Inventive and different, A Cock And Bull Story is certainly an acquired taste, full of ambitious meta-layers and literary in-jokes that will sadly fly over most viewer’s heads. Flitting back and forth between the movie being made and actual scenes from it, it’s initially tricky to get a handle on these multiple levels of reality, while there’s too much footage from the ‘movie’ itself. It’s just dead screen time. Happily though, the majority of time is spent following the crew as they try to bring this unfilmable novel to life, which gives us both an accurate portrayal of the movie-making process and the real reason for watching…
Which is, undoubtedly, Coogan and Brydon portraying ‘themselves’, sportingly poking fun at their personas as we perceive them. Coogan, of course, as the insecure and overly-ambitious wannabe A-lister, unable to escape the shadow of Alan Partridge and with a wandering eye for the ladies. Brydon, who ironically comes close to pinching the movie, as the permanent comedian who never shuts up in his never-ending search for laughs (which frustrates Coogan who occasionally wants to be left alone). Unexpectedly, this semi-fictional angle also leads to some genuine moments of poignancy, which are more affecting than you might imagine.
Best of all though is the rivalry and one-upmanship between the pair, each afraid the other will get the laughs and walk away with the fictional movie. As real-life friends, they’ve got an easy, natural chemistry together and know each other’s beats, amusingly improvising jabs back and forth while brilliantly competing about who’s taller, better at impressions, the real star… and so on.
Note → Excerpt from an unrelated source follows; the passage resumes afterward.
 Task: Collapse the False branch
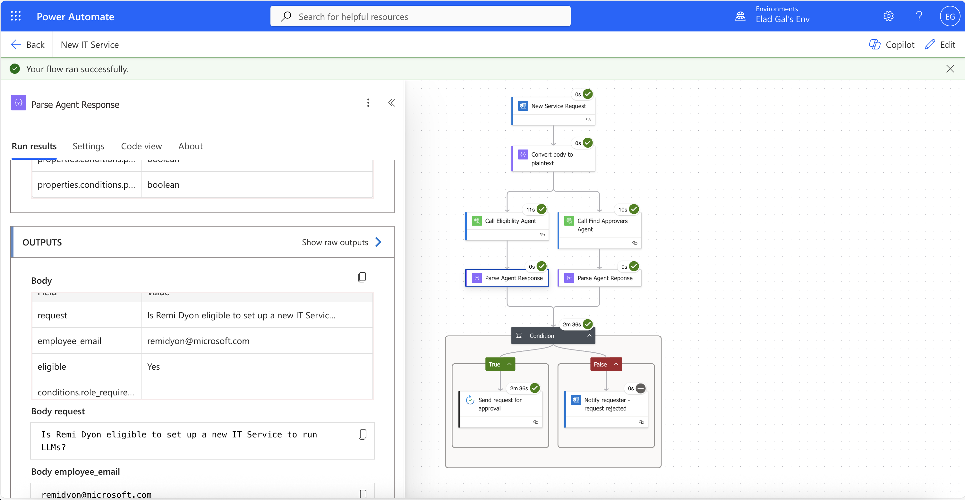[x=615, y=364]
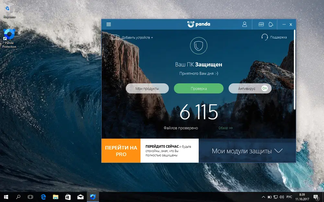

Elsewhere, it’s like a spot-the-recognisable-face game, with the likes of Kelly Macdonald, Dylan Moran, Shirley Henderson, Keeley Hawes, Ian Hart, Jeremy Northam, James Fleet, Greg Wise and Ronni Ancona playing the supporting players, while Stephen Fry and Gillian Anderson also plays themselves.
Verdict
An ambitious meta-movie about a film-within-a-film, A Cock And Bull Story is clever, different and self-aware, but it’s hard to imagine it finding much of an audience.